PS: Die Sysresccd (aktuelle Beta) erkennt den Controller irgendwie auch nicht. Seltsam.

----------

## lutzlustig

Bei mir  - besser bei meinen Kernel 2.6.23 heiß das "CONFIG_BLK_DEV_SD", die stelen von dir finde ich beim mir nicht  :Smile: 

# NOTE: USB_STORAGE enables SCSI, and 'SCSI disk support' 

Da steht es ja auch noch mal, nur finde ich in deinem Ausschnitt keinen "SCSI disk support".

Hatte das auch vor 2 Tagen bei der Installation, alle SATA Platten gefunden, aber keine Partitionen angezeigt und dann viel mir ein das irgendwas bei SCSI fehlte.

Ciao

----------

## Martux

Nene, is schon drin. S-ATA-Platte geht einwandfrei...

Und laut libata-homepage ist der pata_marvell Treiber ja auch der richtige. Kapier ich nicht.

----------

## herwig

Existiert das Problem noch? Bei mir gehts mit dem aktuellen stabilen Kernel auch nicht mehr.  :Confused: 

Selbes beim 2.6.26er Kernel.

----------

## Martux

Hi!

Das Problem existiert eigentlich schon noch, interessiert mich aber nicht mehr, da ich mir entnervt eine SATA-Platte für WindowsXP gekauft habe. Den Marvell-Chipsatz konnte ich trotz schlimmer Kernel-Fummelei aber nicht mit Gentoo-Bordmitteln zum laufen kriegen.

Im englisschprachingen Teil des Forums existiert ein ähnliches/das selbe Problem:

https://forums.gentoo.org/viewtopic-t-691990.html

Vielleicht hilft Dir das weiter.

Wenn ich jetzt noch wüßte wie ich WinXP mit aktivierten AHCI im Bios zum laufen überrede...

aber das ist ein ganz anderes Problem.   :Rolling Eyes: 

----------

_AUFGABEN_:
**1)** Was hat Martux laut dem Forenthread entnervt gekauft?
**2)** Gib aus dem Forenthread den Abschnitt unverändert zurück, der mit "Das Problem existiert" beginnt und bis einschließlich "Dir das weiter." reicht.
**3)** Prüfe, ob die folgenden Aussagen zum Forenthread passen, und antworte jeweils mit Ja oder Nein samt den ausschlaggebenden Worten als wörtlichem Zitat:
(a) Laut libata-Homepage ist der pata_marvell-Treiber der richtige.
(b) Bei herwig funktioniert es mit dem 2.6.26er Kernel.
(c) Martux hat den Marvell-Chipsatz mit Gentoo-Bordmitteln zum Laufen gebracht.

_DATENZEILEN_:
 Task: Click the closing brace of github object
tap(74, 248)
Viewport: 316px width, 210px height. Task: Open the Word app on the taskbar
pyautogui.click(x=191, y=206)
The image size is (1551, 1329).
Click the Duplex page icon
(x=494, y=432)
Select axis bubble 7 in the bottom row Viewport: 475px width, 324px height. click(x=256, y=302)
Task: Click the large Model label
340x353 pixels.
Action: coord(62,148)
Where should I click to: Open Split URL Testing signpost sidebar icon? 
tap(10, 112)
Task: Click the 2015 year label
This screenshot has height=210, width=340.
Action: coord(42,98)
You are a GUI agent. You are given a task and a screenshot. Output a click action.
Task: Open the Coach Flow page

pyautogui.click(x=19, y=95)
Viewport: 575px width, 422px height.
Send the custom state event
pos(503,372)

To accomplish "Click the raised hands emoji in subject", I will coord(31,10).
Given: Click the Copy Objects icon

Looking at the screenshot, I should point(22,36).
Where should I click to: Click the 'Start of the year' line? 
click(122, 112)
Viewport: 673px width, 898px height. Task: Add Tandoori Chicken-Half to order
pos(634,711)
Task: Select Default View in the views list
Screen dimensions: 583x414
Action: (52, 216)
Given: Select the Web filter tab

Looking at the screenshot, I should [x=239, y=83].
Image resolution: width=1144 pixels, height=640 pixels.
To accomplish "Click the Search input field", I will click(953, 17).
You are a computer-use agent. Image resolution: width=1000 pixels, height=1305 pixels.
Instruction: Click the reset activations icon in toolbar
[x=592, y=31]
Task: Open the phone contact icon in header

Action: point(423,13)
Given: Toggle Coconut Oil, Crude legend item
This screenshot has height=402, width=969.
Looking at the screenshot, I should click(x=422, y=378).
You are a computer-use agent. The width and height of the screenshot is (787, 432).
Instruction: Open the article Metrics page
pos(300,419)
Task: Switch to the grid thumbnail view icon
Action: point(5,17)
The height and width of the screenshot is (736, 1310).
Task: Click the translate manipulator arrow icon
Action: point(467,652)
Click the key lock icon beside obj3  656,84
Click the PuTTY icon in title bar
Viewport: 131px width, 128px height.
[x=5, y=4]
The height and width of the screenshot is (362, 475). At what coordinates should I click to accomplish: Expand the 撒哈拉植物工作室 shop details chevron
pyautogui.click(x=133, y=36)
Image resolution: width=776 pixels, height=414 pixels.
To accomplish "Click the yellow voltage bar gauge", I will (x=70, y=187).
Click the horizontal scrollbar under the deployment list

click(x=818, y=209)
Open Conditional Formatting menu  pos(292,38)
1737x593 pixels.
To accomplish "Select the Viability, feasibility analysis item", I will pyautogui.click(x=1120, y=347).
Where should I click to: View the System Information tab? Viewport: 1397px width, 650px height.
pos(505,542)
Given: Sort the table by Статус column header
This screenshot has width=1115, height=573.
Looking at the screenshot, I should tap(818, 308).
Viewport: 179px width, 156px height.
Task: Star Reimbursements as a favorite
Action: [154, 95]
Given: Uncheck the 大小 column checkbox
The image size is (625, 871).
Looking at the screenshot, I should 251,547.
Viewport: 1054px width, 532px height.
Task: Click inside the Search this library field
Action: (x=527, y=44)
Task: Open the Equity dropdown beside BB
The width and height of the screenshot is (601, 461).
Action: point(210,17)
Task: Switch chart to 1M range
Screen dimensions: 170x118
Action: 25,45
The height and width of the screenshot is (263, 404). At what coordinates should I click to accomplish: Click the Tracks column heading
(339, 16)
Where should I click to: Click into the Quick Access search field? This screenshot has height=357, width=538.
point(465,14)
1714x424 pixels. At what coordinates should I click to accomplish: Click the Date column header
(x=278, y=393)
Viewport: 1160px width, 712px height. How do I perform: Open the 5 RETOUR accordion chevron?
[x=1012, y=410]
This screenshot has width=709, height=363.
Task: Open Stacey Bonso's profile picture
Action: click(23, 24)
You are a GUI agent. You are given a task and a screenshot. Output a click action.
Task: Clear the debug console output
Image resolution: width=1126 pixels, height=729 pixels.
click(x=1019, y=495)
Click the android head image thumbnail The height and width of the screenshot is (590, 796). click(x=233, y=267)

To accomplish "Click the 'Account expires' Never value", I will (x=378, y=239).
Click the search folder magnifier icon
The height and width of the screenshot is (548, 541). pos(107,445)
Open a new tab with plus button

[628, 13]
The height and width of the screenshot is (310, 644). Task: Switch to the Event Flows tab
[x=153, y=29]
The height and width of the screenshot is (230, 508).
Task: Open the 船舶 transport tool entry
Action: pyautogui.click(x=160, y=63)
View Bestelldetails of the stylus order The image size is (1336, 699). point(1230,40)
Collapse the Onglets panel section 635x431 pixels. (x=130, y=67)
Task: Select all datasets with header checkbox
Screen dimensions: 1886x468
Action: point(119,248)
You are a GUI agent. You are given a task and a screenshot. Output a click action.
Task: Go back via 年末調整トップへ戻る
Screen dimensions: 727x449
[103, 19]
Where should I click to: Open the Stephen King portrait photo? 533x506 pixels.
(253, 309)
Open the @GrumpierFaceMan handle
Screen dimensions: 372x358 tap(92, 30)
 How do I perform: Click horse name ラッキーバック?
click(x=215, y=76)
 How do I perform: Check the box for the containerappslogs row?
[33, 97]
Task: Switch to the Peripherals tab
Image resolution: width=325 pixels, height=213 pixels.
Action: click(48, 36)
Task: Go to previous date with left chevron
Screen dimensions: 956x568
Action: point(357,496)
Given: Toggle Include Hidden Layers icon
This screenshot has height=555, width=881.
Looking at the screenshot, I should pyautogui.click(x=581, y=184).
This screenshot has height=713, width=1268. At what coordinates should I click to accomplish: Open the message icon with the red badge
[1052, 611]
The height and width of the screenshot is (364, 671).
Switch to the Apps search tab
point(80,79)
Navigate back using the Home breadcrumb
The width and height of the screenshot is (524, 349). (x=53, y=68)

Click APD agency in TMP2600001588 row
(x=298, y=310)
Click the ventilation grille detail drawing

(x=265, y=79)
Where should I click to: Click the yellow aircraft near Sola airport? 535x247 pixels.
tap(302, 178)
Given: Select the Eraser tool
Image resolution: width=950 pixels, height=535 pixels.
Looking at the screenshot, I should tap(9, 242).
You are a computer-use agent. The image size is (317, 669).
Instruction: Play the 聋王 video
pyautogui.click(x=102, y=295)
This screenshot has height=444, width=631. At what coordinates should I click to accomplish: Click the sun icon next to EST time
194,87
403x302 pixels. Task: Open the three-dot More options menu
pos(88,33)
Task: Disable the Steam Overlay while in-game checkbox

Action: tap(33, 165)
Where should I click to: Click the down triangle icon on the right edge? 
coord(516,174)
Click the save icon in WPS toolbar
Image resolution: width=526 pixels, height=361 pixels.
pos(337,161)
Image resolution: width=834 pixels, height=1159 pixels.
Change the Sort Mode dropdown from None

_ANTWORTEN_:
**1)** Eine SATA-Platte für WindowsXP.

**2)**
Das Problem existiert eigentlich schon noch, interessiert mich aber nicht mehr, da ich mir entnervt eine SATA-Platte für WindowsXP gekauft habe. Den Marvell-Chipsatz konnte ich trotz schlimmer Kernel-Fummelei aber nicht mit Gentoo-Bordmitteln zum laufen kriegen.

Im englisschprachingen Teil des Forums existiert ein ähnliches/das selbe Problem:

https://forums.gentoo.org/viewtopic-t-691990.html

Vielleicht hilft Dir das weiter.

**3)**
(a) Ja: "Und laut libata-homepage ist der pata_marvell Treiber ja auch der richtige."
(b) Nein: "Selbes beim 2.6.26er Kernel."
(c) Nein: "Den Marvell-Chipsatz konnte ich trotz schlimmer Kernel-Fummelei aber nicht mit Gentoo-Bordmitteln zum laufen kriegen."